Es ging mir bei meinem obigen Hinweis nicht um die Einführung von Wählscheibentechnik und Drehhebewählern (Verzicht auf den 'Operator') im Ortsverkehr, sondern um die Tatsache eines flächendeckenden Telefonnetzes beim Selbstwahlfernverkehr. Da ist nichts jenseits Hildesheim 1908, sehr wohl aber in den 1930ern mit anderen Netzen neben Basa, die jedoch nicht derartige Flächenausdehnug erreichten wie dasjenige der Reichsbahn.
1923 ging es bei der Reichspost operatorfrei von Weilheim nach Raisting (etc.), also in die unmittelbare Umgebung. Ende der Gefühle: Handvermittlung.

Der letzte Operator quittierte in Deutschland (West) seinen Dienst Anfang der 1960er Jahre irgendwo bei Hamburg.
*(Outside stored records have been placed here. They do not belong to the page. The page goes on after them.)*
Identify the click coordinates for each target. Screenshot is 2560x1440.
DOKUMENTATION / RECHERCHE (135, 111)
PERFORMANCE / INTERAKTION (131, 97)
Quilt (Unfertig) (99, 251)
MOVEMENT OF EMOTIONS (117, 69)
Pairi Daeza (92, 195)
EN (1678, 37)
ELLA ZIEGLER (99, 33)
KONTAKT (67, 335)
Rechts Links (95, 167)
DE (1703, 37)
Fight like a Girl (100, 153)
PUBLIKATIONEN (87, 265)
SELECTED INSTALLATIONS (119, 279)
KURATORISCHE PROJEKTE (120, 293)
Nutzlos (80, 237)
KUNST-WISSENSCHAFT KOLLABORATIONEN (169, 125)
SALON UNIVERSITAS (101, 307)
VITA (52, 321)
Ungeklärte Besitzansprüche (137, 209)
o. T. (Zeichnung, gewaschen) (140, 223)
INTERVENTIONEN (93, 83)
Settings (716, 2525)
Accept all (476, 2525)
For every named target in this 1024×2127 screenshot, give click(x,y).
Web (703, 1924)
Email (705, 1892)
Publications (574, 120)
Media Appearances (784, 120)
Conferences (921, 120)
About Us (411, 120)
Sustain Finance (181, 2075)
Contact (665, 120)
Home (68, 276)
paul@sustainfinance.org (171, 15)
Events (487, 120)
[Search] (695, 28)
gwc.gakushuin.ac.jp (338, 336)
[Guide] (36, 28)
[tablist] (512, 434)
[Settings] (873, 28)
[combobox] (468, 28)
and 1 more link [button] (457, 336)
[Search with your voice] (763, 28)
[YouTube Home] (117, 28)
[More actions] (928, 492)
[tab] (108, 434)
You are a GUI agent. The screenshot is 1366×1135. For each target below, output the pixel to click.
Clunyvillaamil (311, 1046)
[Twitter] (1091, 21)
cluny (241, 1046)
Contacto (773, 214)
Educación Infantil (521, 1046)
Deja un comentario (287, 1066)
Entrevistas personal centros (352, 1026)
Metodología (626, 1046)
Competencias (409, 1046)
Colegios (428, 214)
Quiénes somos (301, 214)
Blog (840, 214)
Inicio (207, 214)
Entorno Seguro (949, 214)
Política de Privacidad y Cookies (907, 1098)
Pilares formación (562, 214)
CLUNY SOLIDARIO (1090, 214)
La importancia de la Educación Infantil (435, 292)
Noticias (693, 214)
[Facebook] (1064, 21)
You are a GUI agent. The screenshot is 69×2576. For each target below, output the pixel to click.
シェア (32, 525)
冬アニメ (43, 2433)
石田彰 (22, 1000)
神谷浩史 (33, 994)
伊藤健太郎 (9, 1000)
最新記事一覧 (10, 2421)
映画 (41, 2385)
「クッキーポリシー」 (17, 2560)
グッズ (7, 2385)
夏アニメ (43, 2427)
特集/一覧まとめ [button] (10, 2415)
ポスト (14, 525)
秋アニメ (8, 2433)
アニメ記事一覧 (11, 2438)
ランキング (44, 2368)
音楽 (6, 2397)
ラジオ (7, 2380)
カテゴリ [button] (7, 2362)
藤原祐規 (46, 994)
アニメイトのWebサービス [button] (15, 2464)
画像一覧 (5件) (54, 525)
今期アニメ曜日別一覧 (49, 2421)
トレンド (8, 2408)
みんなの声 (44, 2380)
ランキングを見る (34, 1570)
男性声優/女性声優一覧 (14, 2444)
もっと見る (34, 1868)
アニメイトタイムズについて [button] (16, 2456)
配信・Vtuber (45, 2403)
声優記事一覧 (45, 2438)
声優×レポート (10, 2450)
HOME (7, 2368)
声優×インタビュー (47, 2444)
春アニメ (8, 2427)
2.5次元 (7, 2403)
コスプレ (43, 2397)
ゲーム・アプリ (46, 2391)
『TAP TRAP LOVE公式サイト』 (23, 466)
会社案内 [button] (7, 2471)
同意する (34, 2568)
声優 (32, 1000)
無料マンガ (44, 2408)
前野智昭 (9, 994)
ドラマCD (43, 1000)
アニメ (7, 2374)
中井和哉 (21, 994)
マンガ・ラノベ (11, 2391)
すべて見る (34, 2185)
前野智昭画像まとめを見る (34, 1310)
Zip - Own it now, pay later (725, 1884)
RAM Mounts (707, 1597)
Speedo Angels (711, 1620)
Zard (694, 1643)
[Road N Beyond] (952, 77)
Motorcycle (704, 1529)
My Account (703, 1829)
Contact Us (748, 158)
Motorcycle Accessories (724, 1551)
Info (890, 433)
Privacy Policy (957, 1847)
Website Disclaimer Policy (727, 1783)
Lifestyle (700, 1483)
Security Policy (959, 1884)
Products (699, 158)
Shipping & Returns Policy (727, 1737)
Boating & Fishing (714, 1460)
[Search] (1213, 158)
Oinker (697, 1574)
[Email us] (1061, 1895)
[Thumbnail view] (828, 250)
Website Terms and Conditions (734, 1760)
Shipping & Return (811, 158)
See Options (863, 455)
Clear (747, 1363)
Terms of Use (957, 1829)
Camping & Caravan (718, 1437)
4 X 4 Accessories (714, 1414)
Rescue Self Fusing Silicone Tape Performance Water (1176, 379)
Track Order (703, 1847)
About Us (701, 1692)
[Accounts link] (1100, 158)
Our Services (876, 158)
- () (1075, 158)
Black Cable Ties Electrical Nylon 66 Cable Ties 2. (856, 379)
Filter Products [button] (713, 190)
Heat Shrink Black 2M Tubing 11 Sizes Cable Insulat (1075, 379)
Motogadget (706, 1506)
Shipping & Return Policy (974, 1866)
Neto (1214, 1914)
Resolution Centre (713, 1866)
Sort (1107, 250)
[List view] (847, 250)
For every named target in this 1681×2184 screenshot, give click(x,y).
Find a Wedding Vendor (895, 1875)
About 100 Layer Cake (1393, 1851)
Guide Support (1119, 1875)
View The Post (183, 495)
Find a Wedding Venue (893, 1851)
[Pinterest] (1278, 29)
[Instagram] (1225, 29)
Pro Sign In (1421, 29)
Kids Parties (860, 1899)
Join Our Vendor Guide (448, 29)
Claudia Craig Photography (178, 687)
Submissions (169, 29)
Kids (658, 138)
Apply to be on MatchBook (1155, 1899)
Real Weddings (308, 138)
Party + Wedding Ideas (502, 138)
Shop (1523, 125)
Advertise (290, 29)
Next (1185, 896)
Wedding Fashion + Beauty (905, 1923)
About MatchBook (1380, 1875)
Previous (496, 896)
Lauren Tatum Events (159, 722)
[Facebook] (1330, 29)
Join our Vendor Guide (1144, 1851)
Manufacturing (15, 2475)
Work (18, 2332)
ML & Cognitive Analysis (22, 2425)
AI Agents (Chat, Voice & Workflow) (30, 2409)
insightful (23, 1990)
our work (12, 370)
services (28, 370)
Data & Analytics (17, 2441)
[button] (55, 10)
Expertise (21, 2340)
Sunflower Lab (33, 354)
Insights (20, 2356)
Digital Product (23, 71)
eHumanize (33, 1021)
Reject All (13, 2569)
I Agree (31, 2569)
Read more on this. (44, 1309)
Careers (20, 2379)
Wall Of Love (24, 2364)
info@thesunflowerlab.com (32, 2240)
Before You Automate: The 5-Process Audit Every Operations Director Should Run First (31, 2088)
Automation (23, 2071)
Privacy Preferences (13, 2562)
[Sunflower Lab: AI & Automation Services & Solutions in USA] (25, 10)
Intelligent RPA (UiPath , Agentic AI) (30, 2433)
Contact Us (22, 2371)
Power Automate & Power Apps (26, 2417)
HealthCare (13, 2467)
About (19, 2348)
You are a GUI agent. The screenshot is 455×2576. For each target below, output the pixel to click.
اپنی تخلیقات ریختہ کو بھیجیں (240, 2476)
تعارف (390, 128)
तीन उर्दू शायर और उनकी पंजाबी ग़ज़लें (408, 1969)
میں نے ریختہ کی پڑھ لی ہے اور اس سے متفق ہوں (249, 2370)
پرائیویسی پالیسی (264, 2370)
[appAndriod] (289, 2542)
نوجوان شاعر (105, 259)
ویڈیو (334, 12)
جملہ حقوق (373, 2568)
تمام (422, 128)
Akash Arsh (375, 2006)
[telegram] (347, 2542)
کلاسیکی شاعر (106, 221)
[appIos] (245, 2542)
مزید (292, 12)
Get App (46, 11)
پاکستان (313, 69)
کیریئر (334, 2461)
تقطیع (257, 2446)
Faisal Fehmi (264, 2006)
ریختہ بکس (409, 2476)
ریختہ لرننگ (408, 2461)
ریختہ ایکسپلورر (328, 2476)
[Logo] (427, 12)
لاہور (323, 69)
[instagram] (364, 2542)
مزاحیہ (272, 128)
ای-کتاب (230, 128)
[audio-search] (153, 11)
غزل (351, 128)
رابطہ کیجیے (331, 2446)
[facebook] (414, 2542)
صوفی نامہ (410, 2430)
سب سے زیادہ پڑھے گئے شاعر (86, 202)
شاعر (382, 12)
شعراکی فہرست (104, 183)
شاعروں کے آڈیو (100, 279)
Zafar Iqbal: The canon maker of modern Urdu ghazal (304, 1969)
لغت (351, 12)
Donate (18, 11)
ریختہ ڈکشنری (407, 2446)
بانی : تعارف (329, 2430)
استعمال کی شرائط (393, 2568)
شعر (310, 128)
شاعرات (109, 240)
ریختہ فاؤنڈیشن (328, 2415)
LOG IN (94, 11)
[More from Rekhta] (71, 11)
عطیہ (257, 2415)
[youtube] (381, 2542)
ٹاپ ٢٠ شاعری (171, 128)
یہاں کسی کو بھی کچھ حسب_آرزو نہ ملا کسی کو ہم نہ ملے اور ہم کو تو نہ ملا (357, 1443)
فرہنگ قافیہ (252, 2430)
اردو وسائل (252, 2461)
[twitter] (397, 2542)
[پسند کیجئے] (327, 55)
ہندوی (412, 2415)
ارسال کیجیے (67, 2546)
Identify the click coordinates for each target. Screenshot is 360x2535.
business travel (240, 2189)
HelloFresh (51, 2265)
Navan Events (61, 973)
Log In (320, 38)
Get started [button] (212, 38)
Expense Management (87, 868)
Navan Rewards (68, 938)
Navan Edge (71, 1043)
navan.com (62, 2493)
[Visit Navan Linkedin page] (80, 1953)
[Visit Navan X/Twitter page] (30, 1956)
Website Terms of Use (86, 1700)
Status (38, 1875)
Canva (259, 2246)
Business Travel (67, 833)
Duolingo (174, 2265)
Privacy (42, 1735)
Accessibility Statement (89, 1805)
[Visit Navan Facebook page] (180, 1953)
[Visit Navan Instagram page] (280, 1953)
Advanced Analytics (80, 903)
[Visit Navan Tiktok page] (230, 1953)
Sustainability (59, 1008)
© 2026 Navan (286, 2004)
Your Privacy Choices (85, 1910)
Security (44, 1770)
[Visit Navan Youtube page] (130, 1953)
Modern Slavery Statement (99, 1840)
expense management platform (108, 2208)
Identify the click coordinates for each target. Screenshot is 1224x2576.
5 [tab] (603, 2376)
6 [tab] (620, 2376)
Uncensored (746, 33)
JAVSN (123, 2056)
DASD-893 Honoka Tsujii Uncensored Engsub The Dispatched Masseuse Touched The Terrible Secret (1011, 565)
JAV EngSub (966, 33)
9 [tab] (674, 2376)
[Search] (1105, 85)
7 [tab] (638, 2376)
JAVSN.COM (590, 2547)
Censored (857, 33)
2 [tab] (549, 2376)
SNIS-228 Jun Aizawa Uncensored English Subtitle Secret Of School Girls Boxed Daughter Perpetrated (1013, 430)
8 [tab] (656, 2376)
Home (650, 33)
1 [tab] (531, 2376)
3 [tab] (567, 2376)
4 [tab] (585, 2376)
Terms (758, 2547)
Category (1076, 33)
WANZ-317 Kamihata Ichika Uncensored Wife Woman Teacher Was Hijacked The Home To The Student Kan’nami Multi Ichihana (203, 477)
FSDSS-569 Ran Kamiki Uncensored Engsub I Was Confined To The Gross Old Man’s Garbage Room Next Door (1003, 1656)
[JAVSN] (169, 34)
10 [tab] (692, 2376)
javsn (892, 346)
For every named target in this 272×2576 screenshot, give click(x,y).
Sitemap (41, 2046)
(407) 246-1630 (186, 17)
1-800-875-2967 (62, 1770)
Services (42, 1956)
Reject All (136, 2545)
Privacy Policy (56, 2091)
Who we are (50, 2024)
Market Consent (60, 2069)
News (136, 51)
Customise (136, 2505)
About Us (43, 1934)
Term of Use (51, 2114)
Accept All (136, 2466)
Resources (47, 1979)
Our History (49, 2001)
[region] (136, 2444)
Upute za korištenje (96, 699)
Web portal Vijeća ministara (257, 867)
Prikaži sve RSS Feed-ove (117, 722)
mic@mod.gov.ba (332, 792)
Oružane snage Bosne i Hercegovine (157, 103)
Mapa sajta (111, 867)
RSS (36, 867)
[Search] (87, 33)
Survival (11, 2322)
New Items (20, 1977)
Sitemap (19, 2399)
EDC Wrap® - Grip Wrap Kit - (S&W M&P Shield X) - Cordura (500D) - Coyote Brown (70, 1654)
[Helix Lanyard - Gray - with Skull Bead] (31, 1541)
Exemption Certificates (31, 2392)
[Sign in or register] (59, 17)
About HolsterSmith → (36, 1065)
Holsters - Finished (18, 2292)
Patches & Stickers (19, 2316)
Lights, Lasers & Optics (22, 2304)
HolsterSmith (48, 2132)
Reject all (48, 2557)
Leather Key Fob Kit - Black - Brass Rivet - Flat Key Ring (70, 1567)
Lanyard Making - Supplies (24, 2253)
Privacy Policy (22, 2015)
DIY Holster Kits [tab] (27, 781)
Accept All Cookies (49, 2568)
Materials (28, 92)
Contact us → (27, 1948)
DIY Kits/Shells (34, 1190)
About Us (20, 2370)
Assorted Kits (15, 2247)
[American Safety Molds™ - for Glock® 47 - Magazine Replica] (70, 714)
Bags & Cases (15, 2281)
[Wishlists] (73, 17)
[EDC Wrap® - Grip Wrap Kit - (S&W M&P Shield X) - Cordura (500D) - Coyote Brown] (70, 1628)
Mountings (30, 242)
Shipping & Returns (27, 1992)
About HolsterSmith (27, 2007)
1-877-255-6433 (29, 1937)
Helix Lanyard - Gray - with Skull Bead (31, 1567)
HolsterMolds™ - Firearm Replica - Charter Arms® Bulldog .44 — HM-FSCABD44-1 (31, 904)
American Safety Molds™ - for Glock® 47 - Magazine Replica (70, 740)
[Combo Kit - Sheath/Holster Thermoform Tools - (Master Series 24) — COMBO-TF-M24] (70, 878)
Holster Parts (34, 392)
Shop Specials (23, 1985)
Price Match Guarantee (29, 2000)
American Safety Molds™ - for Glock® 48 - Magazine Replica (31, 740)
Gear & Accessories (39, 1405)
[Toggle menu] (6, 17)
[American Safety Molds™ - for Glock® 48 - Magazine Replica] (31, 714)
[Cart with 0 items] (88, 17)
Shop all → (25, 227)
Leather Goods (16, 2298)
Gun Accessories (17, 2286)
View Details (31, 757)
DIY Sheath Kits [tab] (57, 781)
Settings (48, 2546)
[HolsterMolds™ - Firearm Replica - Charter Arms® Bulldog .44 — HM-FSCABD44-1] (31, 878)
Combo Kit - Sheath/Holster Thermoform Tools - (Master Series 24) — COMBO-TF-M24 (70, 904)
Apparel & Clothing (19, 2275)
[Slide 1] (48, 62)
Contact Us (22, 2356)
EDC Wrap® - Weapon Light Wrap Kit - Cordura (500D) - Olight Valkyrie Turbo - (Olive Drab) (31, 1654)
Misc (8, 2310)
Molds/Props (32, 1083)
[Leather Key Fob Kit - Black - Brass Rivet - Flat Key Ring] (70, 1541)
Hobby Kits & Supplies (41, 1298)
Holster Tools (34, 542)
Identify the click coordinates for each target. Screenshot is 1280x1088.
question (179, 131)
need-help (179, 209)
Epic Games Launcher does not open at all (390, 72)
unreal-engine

Zu dieser Zeit war aber das Bahnselbstwählanschlussverfahren Basa seinerseits technisch bereits einigermaßen überholt und verbastelt... ("Geheimnummern und Bypässe"; zum Teil geradezu verwegene Dinge erlebte ich 1972 im Tonmeisterpraktikum bei den Akustikern der Bahn...)

Andererseits: Noch 1985 telefonierte ich von New York (Columbia University) nach Deutschland ausschließlich über den 'operator'. Auch sowas ist fast symbolisch, zumal zu dieser Zeit internationaler Selbstwählfernsprechverkehr schon unter "Klassenfeinden" herrschte, ab 1986 gar in knapp 100 Ortsnetze der DDR, was dann ja auch kurzerhand zur 'Meinungsforschung' jenseits des 'eisernen Vorhanges' genützt wurde und den Erichs nicht so recht gefiel.